The future carbon dioxide lasers will develop in the following directions:

1. High-power cross-flow carbon dioxide lasers

These are used for laser processing and heat treatment. The laser system is in an integrated box structure. The upper box of the box has an integrated discharge chamber, heat exchanger, fan system, inlet and outlet deflector, and optical resonator. The lower box of the box has a laser power supply, charging and discharging system, vacuum pump, ballast resistor box, and control box. Compared with existing technologies, this invention has the characteristics of a compact structure, convenient installation, debugging and maintenance, high efficiency, and small overall size. It is mainly used for welding of diamond tools, automotive gears, automotive airbag gas generators, etc.; laser surface quenching and cladding technology and its special applications in surface melting and quenching of steel rolls and surface repair of petrochemical parts.

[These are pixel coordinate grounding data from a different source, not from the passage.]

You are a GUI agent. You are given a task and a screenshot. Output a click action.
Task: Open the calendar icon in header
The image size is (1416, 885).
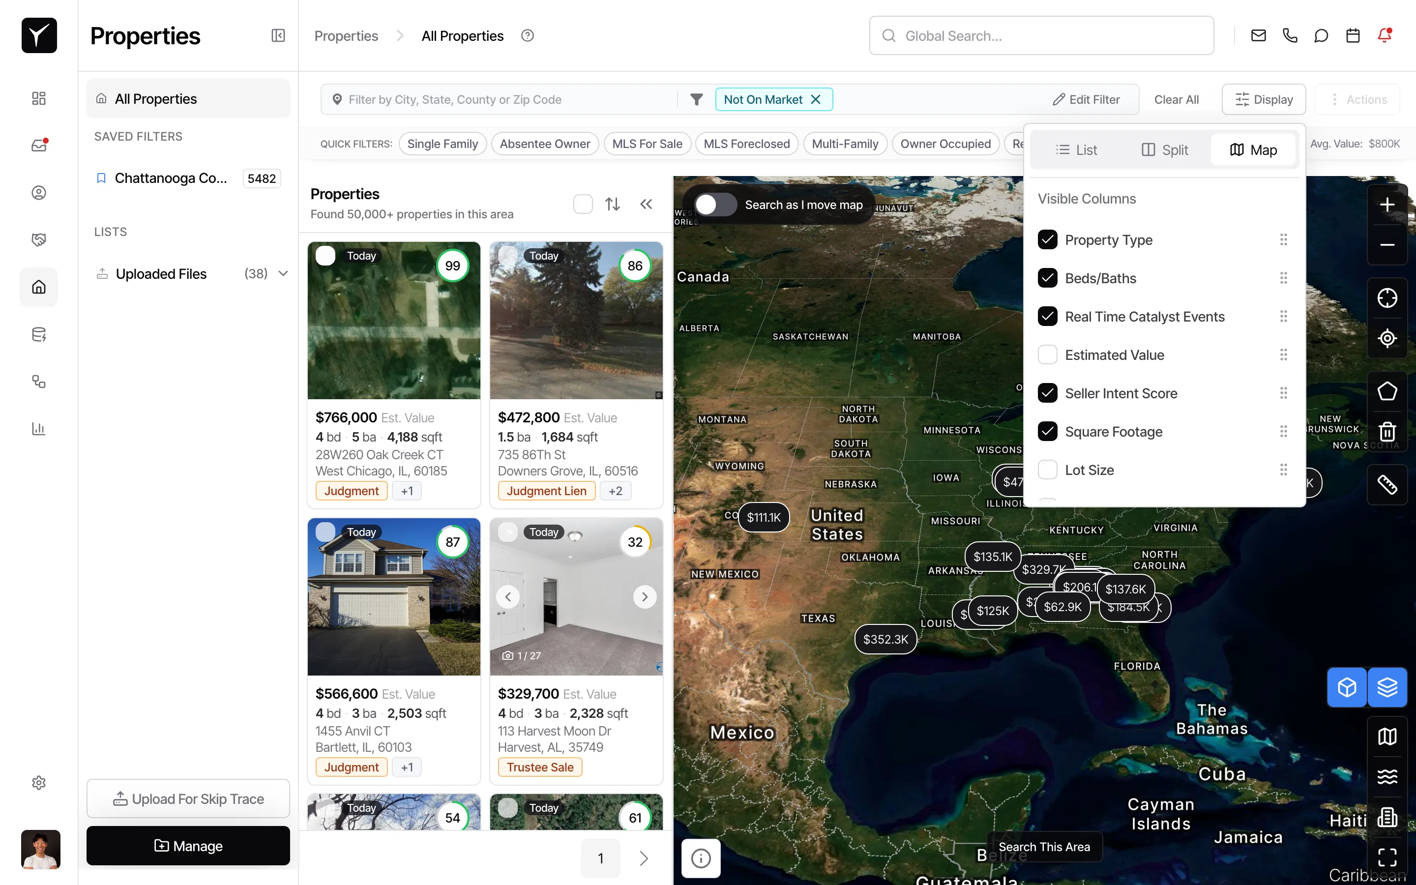click(x=1352, y=36)
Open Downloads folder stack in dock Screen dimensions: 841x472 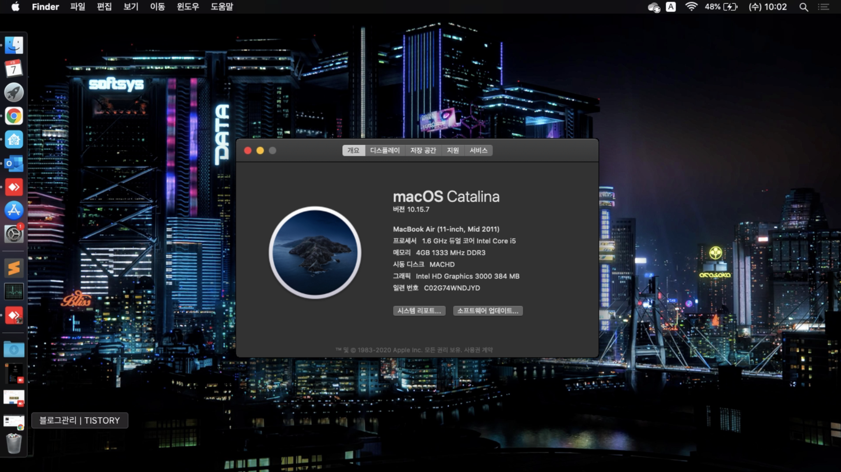(14, 349)
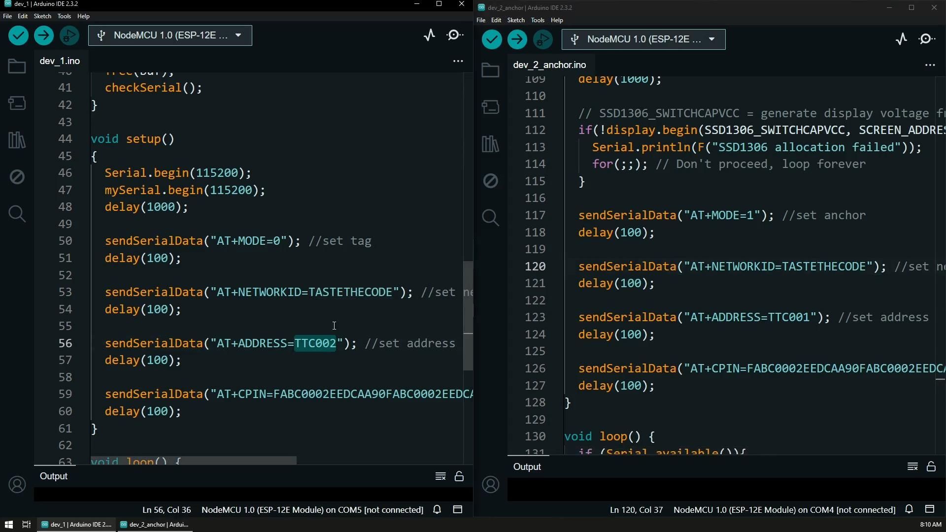Start Debugging in dev_1 toolbar

[69, 35]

2. Acousto-optic Q-switched carbon dioxide laser

The acousto-optic Q-switched carbon dioxide laser is mainly used to meet the application requirements in laser ranging, environmental detection, space communication, and research on the interaction mechanism between laser and matter. The laser pulse repetition frequency is 1Hz to 50KHz. When operating at 1kHz, the output laser pulse width is 180ns, the peak power is 4062W, which is basically consistent with the theoretical calculation. The results show that by optimizing the acousto-optic crystal (AO) and designing the resonator reasonably, it can achieve high repetition frequency, narrow pulse width and peak power output of a compact carbon dioxide laser, and realize wavelength tuning and encoded output of this laser through the design mode of grating selection and TTL signal control.

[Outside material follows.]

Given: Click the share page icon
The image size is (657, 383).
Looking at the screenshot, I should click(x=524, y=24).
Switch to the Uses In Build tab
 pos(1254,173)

3. Compact long-life RF-excited waveguide carbon dioxide laser

To enable carbon dioxide lasers to be more widely applied in industrial processing and military fields, the laser housing adopts aluminum alloy extruded profiles, replaces the traditional wire-wound inductors with disc inductors, and adopts a full-metal sealing process. A compact long-life RF-excited waveguide carbon dioxide laser has been developed. It can output continuous or pulsed laser at a modulation frequency of no more than 20kHz. The output power is 30W. The measured working life is greater than 1500h, and the storage life exceeds 1.5A. The results show that this laser has the characteristics of a compact structure, stable output power, long working life, continuous and pulsed modulation operation, etc. It can not only meet the processing of various materials, but also be applied in the military field.

4. New portable TEA carbon dioxide laser

The new portable TEA carbon dioxide laser is a new portable transverse excitation atmospheric pressure carbon dioxide laser. The DC power supply uses four 5V rechargeable batteries and can operate continuously at 1Hz repetition frequency for 1H. The size of the entire laser (including power supply and control system) is 200mm×200mm×360mm, and the weight is less than 8kg. The laser uses ultraviolet corona pre-ionization, and the discharge is uniform and stable. Under high oscillation conditions, the laser pulse output energy reaches 35mj, and the output pulse width is 70ns.

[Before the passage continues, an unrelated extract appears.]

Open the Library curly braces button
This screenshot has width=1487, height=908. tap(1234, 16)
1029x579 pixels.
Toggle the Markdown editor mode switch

5. High-power continuous carbon dioxide laser

In response to the problem of cracks and blade deformation of helicopter engine turbine blades caused by continuous laser cladding, a new power control scheme was adopted on a 5kW continuous cross-flow carbon dioxide laser. Through software and related control, pulsed laser power output was achieved, overcoming the cost and stability problems brought by high-power switching power supplies. The pulse modulation frequency can reach 5Hz. When using a peak power of 4kW and a pulse repetition frequency of 4Hz with a duty cycle of 20%, a fusion experiment of alloy powder StelliteX-40 was carried out on the K403 joint surface of the engine blade. The results show that the heat affected zone after cladding is reduced by 50% compared to continuous laser, the hardness is increased by 5%, and the interface bonding performance is equivalent to the base material, without cladding cracks and blade deformation.